A fascinating article in today's Times from Danny Finkelstein. Here is a quote:
The debate about American reform begins with the American system. The debate about British reform begins with the NHS. Voters in both countries fear what they stand to lose more than they look forward to what they stand to gain. Since they fear losing different things — in the US case, for instance, they fear loss of choice and control, while in the UK we fear losing universality — the debates in the two countries will always be different.
The US will never create the NHS and the UK will not adopt the American system because we are starting in different places.
The only meeting point is that we face a common crisis. Available treatments now outstrip our ability (never mind our willingness) to pay for them. In the US this is experienced as a crisis of cost, with health inflation rampant. In the UK it is experienced as a crisis of provision, with the State refusing to finance life-saving procedures.
Health care has just got too expensive.
The World Health Organisation records that in 2006, Americans spent $6,719 per head while Britons spent $2,815. One result of this disparity is the startling fact that the US Government spends more on healthcare per head of population than the UK Government does ($3,076 in the US compared with $2,457 in the UK).
This is the point that I have been trying to get across for a long time. The US already has a taxpayer-funded health service - Medicare, Medicaid, Provision for children, the VA, the NIH, the CDC, medical insurance for government employees, tax breaks for companies. Compared to the NHS, they just don't get value for money.
Meanwhile, in the UK — how do we decide how much of our income to spend on treatment and how do we cope with the fact that, while every person has a different answer to this question, we all still feel that everyone should get a good standard of care.
The truth is that as the very clever Enoch Powell once said, medical care will always cost more than we can afford, and just as we buy Fords rather than Rolls Royces, we have to cut our cloth according to our means. The NHS is predicated on getting value for money. It is reasonable that the public provision of health care should be rationed. There are plenty of conditions that could be done a few weeks later quite safely - I heard of someone who had a cataract operated on privately because the NHS appointment given was too soon to fit in with their arrangements at home. If we have to make a choice between someone waiting an extra two weeks for their hip to be done and someone getting a drug for their breast cancer that gives a 20% chance of their living an extra year, I would always choose the latter. But suppose the choice were between an extra six months wait in pain and a 1% chance of living an extra year? There is always a position of equipoise where choosing is invidious, and the choice that different individuals make will be scattered over a large area - people wouldn't even make the same choice themselves every day.

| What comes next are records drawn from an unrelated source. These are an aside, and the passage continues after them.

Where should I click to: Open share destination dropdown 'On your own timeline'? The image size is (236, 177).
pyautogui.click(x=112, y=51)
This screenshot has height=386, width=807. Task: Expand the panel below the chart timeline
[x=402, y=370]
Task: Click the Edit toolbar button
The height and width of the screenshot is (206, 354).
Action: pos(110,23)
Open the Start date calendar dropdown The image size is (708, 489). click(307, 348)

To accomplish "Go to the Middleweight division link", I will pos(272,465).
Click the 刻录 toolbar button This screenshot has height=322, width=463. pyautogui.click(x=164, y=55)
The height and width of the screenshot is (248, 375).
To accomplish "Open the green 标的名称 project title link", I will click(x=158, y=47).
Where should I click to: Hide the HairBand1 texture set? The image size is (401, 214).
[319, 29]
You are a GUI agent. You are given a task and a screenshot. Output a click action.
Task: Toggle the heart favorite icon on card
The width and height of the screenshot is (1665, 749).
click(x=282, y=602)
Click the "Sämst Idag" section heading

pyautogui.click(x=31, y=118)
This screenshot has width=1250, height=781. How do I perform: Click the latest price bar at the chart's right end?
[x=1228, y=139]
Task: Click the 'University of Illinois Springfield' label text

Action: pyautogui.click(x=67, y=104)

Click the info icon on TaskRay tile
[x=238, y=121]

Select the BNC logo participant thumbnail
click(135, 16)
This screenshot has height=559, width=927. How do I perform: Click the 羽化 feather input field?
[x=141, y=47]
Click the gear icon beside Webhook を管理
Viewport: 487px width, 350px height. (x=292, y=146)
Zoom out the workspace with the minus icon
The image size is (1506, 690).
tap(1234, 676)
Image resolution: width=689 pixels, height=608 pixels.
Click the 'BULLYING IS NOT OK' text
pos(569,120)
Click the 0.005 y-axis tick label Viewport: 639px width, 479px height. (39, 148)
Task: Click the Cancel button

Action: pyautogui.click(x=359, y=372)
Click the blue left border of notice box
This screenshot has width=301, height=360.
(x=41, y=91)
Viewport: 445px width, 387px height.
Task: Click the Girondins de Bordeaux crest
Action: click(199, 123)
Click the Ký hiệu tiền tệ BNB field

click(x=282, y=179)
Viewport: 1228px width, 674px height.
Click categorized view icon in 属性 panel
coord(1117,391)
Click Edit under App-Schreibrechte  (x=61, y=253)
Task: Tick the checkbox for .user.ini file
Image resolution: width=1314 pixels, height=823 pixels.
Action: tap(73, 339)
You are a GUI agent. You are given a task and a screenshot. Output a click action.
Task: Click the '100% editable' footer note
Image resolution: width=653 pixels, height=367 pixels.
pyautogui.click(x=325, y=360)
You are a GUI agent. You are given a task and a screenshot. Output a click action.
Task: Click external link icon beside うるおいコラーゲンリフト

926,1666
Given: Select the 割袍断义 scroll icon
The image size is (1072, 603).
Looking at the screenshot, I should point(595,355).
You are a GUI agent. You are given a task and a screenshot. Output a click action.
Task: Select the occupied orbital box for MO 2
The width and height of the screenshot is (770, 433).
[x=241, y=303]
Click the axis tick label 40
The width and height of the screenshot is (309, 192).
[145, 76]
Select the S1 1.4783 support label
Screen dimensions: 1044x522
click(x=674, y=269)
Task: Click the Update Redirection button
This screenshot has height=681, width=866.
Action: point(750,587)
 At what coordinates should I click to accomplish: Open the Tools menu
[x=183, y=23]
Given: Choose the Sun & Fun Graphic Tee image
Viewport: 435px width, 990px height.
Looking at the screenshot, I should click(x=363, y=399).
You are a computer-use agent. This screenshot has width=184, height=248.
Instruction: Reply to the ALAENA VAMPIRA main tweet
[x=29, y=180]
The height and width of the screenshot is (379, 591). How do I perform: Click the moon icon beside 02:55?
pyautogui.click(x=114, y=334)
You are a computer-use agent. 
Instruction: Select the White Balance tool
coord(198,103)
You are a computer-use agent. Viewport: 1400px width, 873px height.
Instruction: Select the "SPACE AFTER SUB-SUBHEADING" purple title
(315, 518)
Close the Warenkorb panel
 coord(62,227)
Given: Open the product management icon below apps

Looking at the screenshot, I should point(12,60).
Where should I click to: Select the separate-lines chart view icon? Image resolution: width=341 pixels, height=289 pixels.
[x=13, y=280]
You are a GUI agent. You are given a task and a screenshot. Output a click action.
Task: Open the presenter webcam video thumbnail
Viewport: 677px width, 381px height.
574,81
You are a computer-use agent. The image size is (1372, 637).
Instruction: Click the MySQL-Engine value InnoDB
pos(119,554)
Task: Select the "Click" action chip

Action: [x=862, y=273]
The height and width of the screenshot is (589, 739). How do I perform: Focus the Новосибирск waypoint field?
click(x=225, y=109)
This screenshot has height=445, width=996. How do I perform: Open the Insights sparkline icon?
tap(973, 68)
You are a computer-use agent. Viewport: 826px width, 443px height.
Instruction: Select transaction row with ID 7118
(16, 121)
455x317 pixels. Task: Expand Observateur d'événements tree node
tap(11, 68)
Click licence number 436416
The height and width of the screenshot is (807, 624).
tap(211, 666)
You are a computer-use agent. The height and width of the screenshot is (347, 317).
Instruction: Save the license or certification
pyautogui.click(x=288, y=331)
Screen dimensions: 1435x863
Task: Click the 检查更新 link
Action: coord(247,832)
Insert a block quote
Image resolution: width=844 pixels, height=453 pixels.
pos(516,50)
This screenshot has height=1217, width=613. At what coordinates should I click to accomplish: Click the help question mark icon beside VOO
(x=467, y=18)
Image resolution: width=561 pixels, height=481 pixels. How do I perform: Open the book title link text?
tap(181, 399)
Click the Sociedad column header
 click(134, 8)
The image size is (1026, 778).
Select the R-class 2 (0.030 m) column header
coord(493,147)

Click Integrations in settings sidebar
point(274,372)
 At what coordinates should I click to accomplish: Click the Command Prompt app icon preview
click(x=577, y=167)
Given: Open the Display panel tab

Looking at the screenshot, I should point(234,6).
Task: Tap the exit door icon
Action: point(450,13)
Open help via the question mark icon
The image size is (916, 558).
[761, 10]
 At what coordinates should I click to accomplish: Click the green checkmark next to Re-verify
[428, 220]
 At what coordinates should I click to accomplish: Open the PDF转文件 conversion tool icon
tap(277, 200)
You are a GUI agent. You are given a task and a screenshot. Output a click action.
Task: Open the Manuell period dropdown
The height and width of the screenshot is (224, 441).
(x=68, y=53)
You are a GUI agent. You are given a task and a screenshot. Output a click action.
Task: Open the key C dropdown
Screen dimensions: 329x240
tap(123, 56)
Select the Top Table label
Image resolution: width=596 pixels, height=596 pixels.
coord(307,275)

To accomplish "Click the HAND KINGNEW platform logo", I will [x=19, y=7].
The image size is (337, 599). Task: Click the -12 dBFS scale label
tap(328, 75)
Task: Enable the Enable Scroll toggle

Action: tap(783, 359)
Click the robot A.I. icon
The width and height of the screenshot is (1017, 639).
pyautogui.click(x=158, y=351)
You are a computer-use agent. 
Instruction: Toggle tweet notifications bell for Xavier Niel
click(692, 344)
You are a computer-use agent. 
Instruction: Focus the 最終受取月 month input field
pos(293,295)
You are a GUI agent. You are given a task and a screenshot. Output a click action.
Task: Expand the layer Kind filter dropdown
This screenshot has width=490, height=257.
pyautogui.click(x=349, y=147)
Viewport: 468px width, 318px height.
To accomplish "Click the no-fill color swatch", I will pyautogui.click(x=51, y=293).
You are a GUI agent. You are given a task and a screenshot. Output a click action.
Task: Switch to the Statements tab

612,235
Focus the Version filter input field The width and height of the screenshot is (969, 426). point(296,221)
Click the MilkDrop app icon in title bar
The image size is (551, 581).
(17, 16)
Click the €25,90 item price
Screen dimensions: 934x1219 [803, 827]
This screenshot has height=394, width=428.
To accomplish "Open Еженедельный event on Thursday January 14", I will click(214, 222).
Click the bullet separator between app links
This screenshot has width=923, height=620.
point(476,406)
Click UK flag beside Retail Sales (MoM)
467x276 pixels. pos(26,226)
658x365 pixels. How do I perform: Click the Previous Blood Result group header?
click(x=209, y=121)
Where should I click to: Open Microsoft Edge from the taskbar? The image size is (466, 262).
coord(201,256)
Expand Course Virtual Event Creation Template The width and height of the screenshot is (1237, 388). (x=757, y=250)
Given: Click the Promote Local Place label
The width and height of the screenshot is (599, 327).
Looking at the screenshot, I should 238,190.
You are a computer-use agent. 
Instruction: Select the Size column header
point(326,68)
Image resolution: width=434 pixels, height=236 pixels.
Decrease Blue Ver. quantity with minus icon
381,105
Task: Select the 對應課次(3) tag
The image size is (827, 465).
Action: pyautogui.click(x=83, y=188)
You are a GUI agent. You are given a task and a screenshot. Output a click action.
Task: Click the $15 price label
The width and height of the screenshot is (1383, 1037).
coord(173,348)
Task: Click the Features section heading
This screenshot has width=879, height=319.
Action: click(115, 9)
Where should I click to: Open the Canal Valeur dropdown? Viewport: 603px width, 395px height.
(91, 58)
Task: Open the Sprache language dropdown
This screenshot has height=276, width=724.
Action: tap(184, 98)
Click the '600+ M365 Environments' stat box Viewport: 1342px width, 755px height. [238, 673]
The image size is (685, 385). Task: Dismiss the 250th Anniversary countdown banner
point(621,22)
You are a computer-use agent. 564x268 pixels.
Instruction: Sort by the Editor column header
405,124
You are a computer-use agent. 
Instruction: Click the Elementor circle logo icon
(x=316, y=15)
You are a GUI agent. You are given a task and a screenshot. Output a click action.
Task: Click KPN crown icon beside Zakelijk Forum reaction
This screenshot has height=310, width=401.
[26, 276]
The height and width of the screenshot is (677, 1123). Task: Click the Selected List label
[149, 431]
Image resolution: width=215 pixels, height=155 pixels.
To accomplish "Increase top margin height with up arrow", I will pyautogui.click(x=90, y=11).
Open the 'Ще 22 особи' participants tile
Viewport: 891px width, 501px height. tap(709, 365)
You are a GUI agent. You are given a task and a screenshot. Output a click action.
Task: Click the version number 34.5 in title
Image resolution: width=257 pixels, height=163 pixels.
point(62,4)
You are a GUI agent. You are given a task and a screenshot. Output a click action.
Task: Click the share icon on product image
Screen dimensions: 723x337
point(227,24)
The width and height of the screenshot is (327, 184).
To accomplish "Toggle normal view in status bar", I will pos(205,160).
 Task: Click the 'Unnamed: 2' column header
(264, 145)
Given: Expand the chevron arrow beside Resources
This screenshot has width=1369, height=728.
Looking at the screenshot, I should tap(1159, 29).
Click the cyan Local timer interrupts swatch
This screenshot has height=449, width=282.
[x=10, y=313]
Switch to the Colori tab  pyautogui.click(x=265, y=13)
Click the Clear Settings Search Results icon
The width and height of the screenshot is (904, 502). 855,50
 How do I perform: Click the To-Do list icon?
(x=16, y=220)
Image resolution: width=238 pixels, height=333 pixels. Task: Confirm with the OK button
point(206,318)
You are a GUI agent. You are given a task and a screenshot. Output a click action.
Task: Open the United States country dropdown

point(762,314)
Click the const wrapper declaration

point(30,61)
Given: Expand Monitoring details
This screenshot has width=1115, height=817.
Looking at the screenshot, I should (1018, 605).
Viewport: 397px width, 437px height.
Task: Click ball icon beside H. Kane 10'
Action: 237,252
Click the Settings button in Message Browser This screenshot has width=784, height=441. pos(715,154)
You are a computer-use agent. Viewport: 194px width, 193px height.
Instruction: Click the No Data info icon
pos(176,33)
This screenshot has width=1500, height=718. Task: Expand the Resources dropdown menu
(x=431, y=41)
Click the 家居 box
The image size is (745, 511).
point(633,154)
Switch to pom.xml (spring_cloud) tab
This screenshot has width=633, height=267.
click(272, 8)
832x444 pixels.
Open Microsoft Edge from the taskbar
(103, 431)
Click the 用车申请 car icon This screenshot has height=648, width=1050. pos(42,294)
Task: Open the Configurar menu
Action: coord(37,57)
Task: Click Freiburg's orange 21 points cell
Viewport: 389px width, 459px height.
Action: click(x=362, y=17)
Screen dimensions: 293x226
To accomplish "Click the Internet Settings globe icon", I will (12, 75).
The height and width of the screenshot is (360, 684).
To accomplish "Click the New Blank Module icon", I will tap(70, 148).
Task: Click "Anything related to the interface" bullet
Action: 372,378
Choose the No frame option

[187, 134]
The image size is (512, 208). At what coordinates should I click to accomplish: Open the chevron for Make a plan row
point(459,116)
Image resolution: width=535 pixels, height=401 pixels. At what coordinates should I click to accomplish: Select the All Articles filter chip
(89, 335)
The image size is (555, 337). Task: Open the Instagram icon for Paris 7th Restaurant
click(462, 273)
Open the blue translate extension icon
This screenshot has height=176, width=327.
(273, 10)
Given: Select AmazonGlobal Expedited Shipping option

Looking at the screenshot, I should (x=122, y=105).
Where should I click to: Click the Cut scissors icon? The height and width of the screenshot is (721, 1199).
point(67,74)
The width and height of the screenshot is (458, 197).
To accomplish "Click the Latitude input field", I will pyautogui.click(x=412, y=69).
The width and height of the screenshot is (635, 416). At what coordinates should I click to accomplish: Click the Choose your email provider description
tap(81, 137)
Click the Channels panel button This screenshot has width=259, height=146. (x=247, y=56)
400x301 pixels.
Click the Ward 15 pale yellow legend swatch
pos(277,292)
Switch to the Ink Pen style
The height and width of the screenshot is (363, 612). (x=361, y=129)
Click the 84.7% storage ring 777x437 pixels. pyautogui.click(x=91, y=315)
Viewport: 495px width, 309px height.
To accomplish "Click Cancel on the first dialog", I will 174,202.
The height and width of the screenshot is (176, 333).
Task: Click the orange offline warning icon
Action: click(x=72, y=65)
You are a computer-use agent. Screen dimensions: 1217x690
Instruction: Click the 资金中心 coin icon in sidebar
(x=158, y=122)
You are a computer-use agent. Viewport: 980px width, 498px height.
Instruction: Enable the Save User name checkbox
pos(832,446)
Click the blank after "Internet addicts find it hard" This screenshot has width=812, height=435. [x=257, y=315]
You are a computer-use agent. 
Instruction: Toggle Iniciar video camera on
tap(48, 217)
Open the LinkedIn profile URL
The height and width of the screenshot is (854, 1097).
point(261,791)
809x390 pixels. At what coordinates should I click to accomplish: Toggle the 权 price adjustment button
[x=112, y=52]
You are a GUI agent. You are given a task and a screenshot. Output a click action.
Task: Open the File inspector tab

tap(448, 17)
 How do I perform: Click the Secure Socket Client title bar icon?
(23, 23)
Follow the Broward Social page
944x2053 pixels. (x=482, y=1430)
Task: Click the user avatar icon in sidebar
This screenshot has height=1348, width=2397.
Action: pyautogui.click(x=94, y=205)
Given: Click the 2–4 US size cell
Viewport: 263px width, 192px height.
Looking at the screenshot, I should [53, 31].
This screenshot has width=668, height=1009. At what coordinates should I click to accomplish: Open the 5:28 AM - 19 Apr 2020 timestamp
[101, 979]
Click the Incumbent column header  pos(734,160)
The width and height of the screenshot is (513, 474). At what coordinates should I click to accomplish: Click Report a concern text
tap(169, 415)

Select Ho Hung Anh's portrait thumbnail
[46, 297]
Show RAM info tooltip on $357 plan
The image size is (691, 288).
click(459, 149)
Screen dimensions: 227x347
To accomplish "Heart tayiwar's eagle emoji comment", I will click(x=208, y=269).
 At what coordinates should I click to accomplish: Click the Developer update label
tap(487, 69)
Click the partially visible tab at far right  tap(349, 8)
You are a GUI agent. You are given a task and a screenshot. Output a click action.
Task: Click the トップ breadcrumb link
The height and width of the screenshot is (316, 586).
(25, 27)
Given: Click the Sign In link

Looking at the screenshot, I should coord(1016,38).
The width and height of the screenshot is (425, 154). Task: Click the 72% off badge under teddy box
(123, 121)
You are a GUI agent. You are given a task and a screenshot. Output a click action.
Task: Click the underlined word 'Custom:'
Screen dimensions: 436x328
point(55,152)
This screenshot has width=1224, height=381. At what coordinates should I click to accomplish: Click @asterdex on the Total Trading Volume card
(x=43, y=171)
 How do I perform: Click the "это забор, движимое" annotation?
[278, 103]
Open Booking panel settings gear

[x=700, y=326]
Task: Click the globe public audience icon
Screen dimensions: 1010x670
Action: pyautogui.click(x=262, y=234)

In a socialized system where the community clubs together to provide for a need, individual choices will always be different. Imagine a poor community joins together to buy a car for communal use. There will be days when more than one person needs the car at exactly the same time; how do you resolve such issues? But 2 cars? Possible but then suppose that three people need the car at exactly the same time. Eventually you reach a point where no more cars can be paid for and the demand exceeds the supply. In a free market the price goes up, but we are not dealing with a free market. For a market to operate there must always be the possibility of someone going bankrupt and their being an unlimited supply of good to sell if the price is high enough. The market in health care is constrained by a limit on the number of physicians and the impossibility of allowing a major provider to fail.
HMOs were an attempt at rationing in the US and very unpopular they were, but the fact is that not everybody in the world can have the best health care. There are scare stories from both sides of the Atlantic where both systems fail individuals.
Doctors dislike giving individuals less than the best. But I guess car salesmen would prefer that their customers drove out of the showroom in a brand new Mercedes. At the moment we are giving away clunkers on both sides of the Atlantic to some poor individuals; we should at least attempt to provide Toyotas.